A finales del siglo XVII, Spinoza escribió en su famosa Ética que “nadie, hasta ahora, ha determinado lo que puede el cuerpo” (Parte III, Prop. II, Escolio). La medicina científica ha avanzado mucho desde entonces en el conocimiento del funcionamiento de los diversos órganos corporales humanos. Aunque siguen cubriéndose lagunas sobre muchos órganos vitales, como el corazón o los pulmones, han adquirido un gran interés, que rebasa el propio campo de la medicina, dos órganos como la mano y el cerebro debido a su relación con las habilidades cognitivas propiamente humanas. Se ha visto que el estudio de la mano no acaba en la muñeca, como sostenía la anatomía clásica, sino que sus funciones están insertadas en la biomecánica de los brazos, a través de los cuales van los nervios manuales hasta alcanzar al propio cerebro. Por ello solo podemos saber plenamente lo que puede una mano si conocemos su relación, no solo estructural, sino también genética con este órgano.

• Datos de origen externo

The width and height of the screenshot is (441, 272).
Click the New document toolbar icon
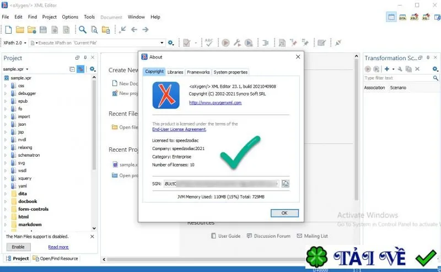tap(8, 30)
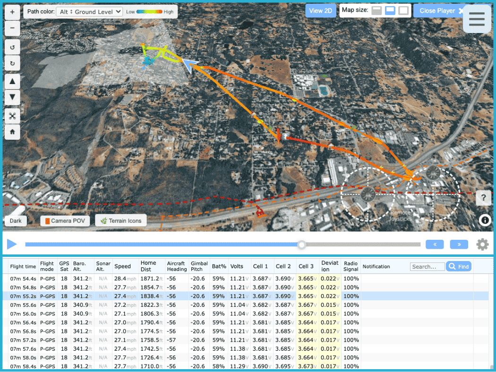The height and width of the screenshot is (372, 496).
Task: Center map on home point
Action: click(12, 133)
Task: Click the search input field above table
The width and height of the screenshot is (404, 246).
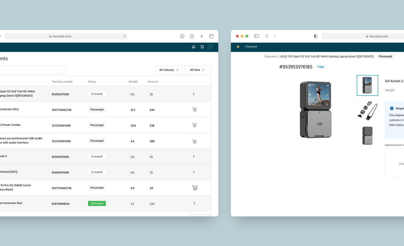Action: click(x=32, y=70)
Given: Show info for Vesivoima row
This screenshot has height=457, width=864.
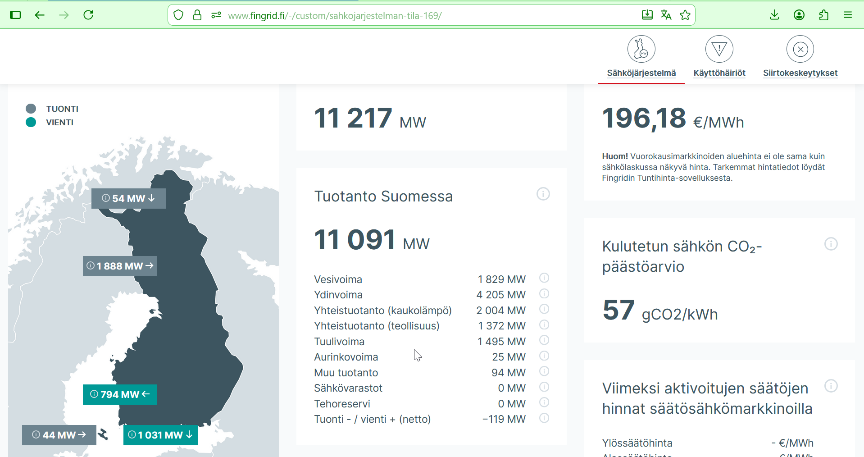Looking at the screenshot, I should (544, 278).
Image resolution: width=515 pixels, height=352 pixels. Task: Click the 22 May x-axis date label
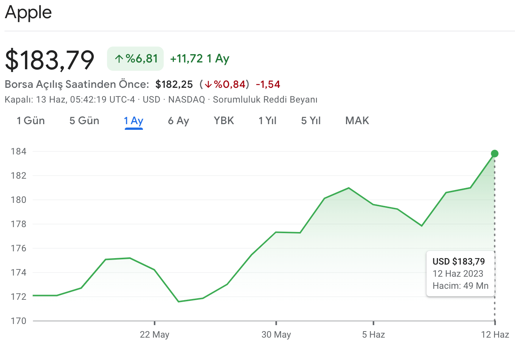tap(154, 335)
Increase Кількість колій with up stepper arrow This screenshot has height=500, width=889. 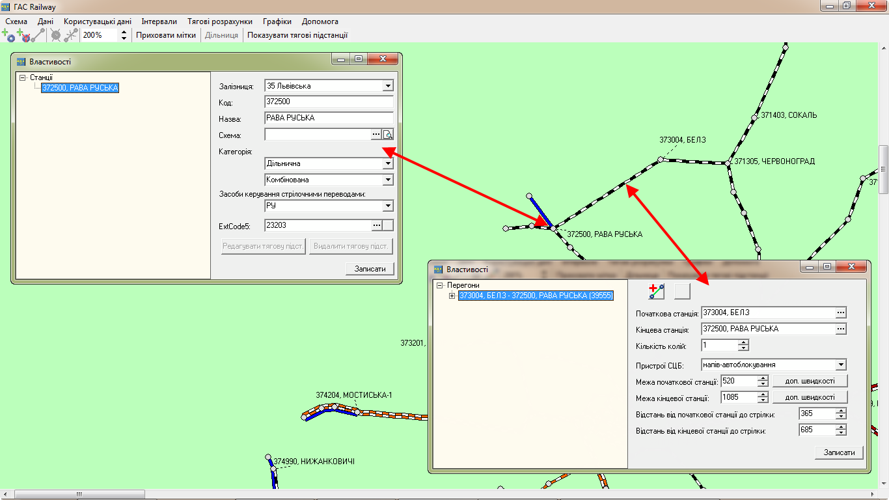pyautogui.click(x=743, y=342)
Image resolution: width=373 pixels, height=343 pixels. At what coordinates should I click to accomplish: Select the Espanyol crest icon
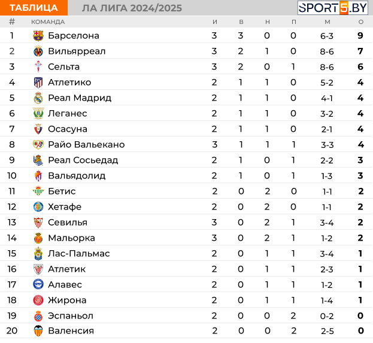pos(38,316)
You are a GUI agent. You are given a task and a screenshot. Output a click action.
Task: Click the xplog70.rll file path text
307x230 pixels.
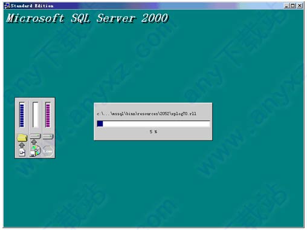pyautogui.click(x=146, y=114)
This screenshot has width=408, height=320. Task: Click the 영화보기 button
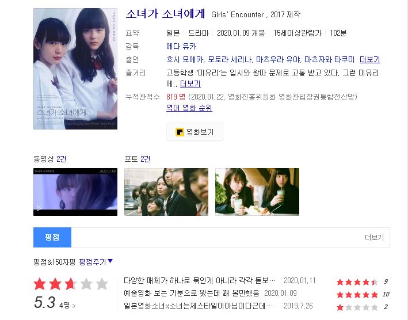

Desde un punto de vista científico-evolutivo, la importancia de la mano había sido señalada por Charles Darwin, en El origen del hombre, al mantener que la adquisición humana de la bipedestación y de la mano exenta representan un salto evolutivo que nos separó profundamente de nuestros parientes simios más próximos. La industria técnica posibilitada por esta novedad evolutiva nos ha acabado dando una inteligencia nunca conocida por otras especies para adaptarnos y transformar el mundo.
Después de Darwin, es sobre todo en las tres últimas décadas cuando se ha investigado mucho y bien sobre la función de las manos en la vida humana. El reciente libro de Julián Velarde, La mano humana (Punto Rojo Libros, Sevilla, 2022), da cuenta sobradamente de muchas de tales investigaciones científicas en biología, neuroanatomía, biomecánica, lingüística, psicología, sociología, etc., que han sido útiles en el estudio de la importancia de la mano en fenómenos como el arte paleolítico, la técnica artesanal, el protolenguaje de gestos, la escultura clásica, etc. Pero el autor no se limita a una labor de divulgación científica al uso, sino que sitúa su perspectiva en un plano filosófico, mucho menos transitado, para, apoyándose en tales valiosos conocimientos científico-positivos, acabar dando una valoración de la propia mano humana como un órgano trascendental, en el sentido de que la mano, y no Dios o la “mente”, sería lo que ha hecho realmente al hombre.
En tal sentido una parte central de su libro es la interpretación de dos formas filosóficas de entender dicho órgano ya dadas en la filosofía griega: la sostenida primero por Anaxágoras y la derivada y dominante históricamente de Aristóteles: “Anaxágoras y Aristóteles concuerdan ambos en que las manos constituyen el rasgo fundamental y específico de los seres humanos. La discrepancia entre ellos reside en la explicación de ese rasgo. La tesis de Anaxágoras es: el hombre es la criatura más inteligente porque tiene manos. La tesis inversa de Aristóteles: el hombre tiene manos porque es la criatura más inteligente. Y estas dos explicaciones contrapuestas de Aristóteles/Anaxágoras se han convertido en dos modelos o paradigmas que han pervivido hasta nuestros días, y que podríamos llamar respectivamente modelo finalista (o del diseño) y modelo naturalista (o en terminología a partir de Darwin evolucionista)” (Julián Velarde, La mano humana, p. 81).
La interpretación de Aristóteles ha sido dominante en el pensamiento occidental desde el médico Galeno y Tomás de Aquino hasta las actuales teorías del “diseño inteligente” que suponen una providencia natural o divina. La de Anaxágoras se ha ido abriendo camino a través de Epicuro y Lucrecio, Giordano Bruno, Huarte de San Juan, Francis Bacon, hasta el evolucionismo biológico darwiniano. El autor aboga por esta segunda corriente para la que no hay corte entre el hombre y el animal, como suponía la primera, sino que hay evolución gradual por la cual el hombre con su mano más perfecta ha logrado ser más inteligente que el resto de los animales. Por ello la inteligencia, sostiene el autor, no es una chispa sobreañadida a la especie humana, sino un resultado configurado por las operaciones y nuevas relaciones establecidas con nuestras manos. Como decía Bergson el homo sapiens presupone al homo faber, al hombre fabricador de instrumentos con sus manos.
Para defender dicha posición filosófica el autor profundiza en sucesivos capítulos, usando los últimos avances de la investigación tecnológica y científica, en el estudio de las relaciones entre la mano y el cerebro, criticando en la línea de Frank R. Wilson y otros el “cefalocentrismo” dominante; analizando con precisión las diferencias muy estudiadas en las últimas décadas entre la mano humana y la animal, la relación entre el origen del lenguaje y las manos, el papel del tacto en el conocimiento sensible e intelectual. Una perfecta combinación de sabiduría y erudición.